_Input data_:

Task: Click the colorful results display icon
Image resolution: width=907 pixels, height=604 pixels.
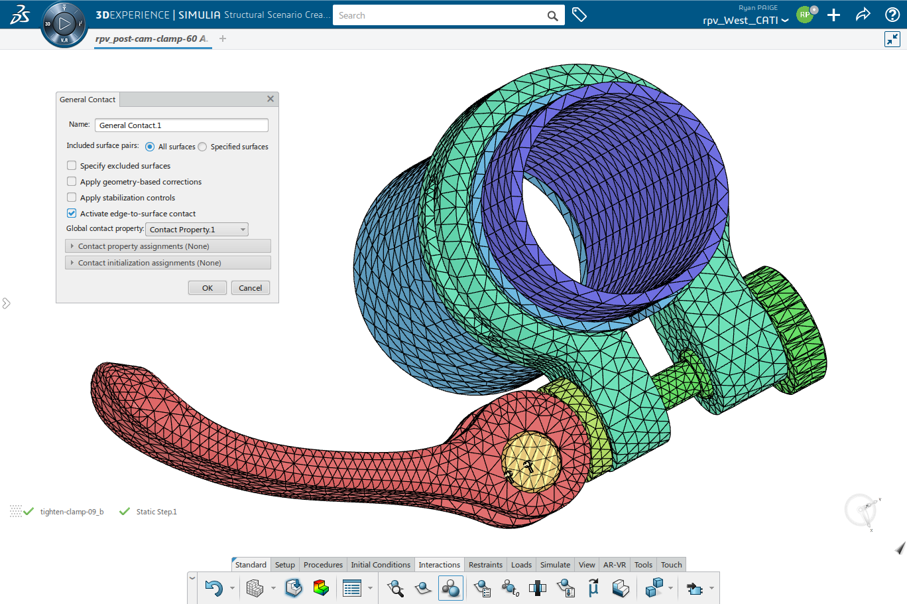Action: (322, 588)
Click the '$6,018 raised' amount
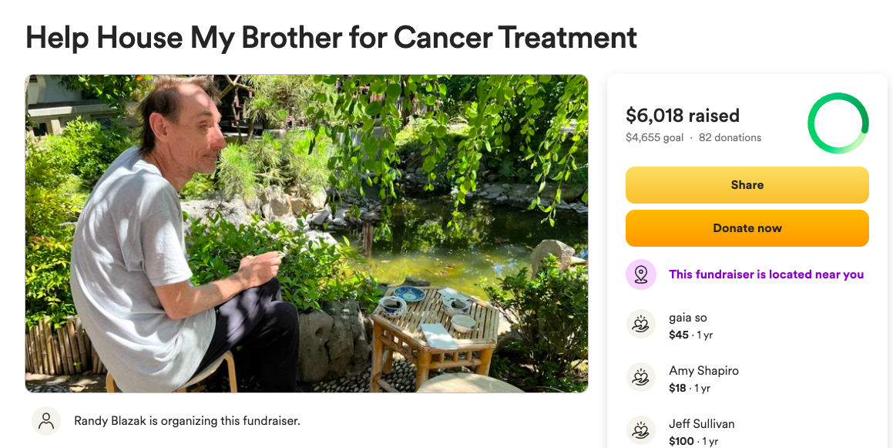 (682, 116)
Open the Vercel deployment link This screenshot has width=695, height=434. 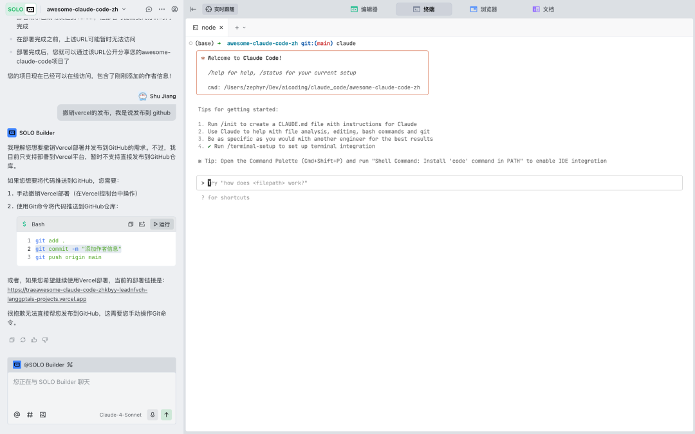(77, 294)
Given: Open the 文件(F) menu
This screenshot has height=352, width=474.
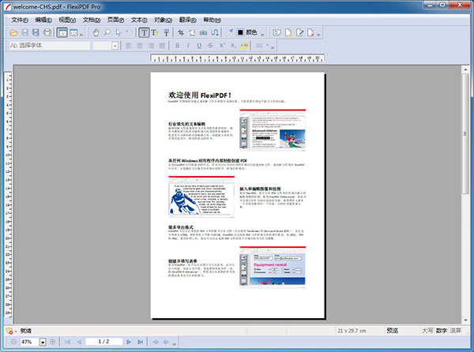Looking at the screenshot, I should (x=19, y=19).
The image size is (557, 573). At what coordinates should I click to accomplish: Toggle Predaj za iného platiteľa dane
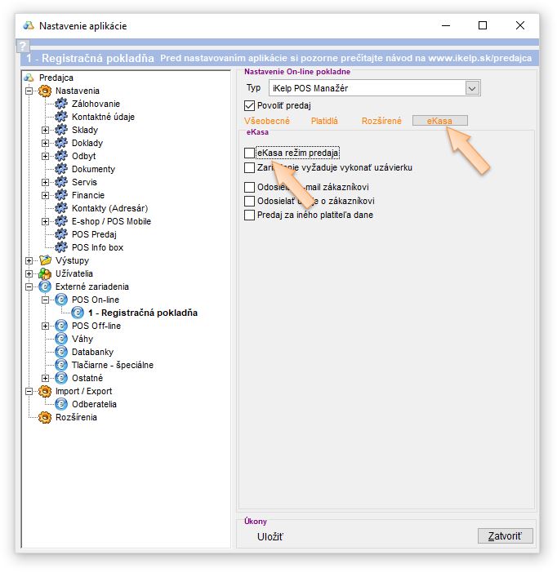[250, 215]
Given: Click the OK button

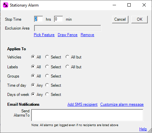Looking at the screenshot, I should click(x=140, y=19).
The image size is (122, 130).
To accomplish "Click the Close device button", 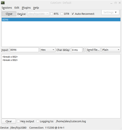I will pos(9,14).
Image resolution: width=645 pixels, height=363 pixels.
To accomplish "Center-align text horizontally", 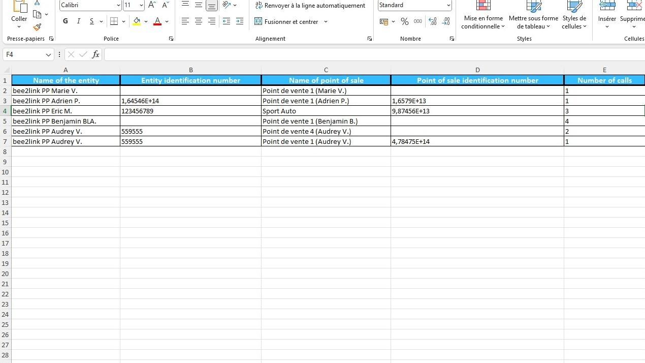I will 199,21.
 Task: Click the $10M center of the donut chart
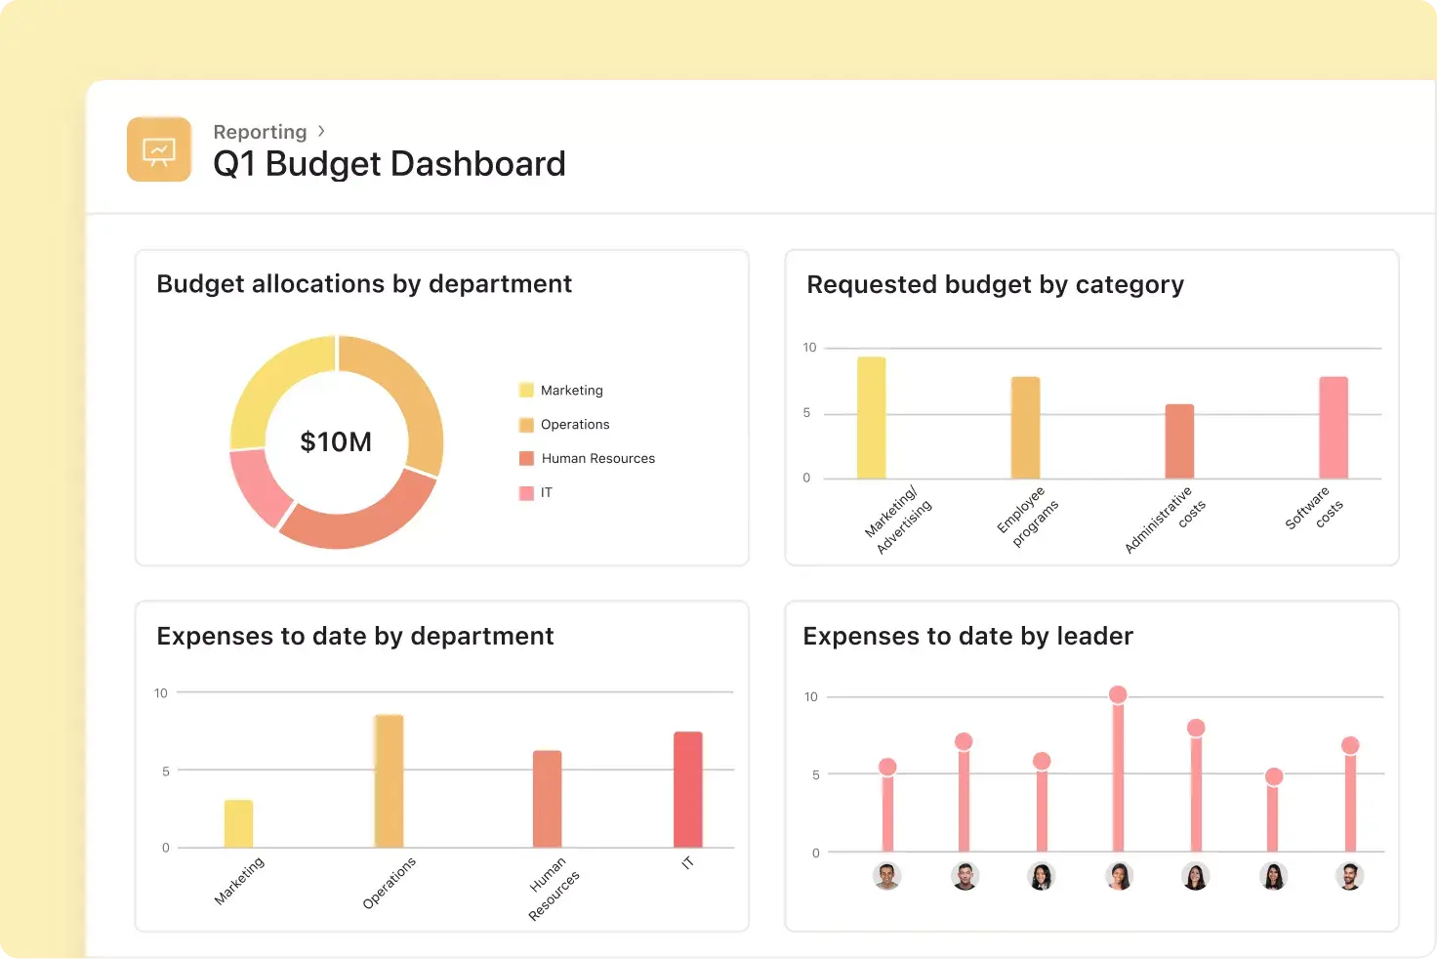(x=336, y=442)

_Instructions for the task_: Reproduce the entries exactly, from the line with "Given: Open the 文件(F) menu" to the line with "The image size is (122, 130).", both lines included, keeping no pictures.

_Reply_:
Given: Open the 文件(F) menu
This screenshot has height=352, width=474.
Looking at the screenshot, I should (x=19, y=19).
The image size is (557, 573). At what coordinates should I click to accomplish: Toggle Predaj za iného platiteľa dane
[250, 215]
Given: Click the OK button

Looking at the screenshot, I should click(x=140, y=19).
The image size is (122, 130).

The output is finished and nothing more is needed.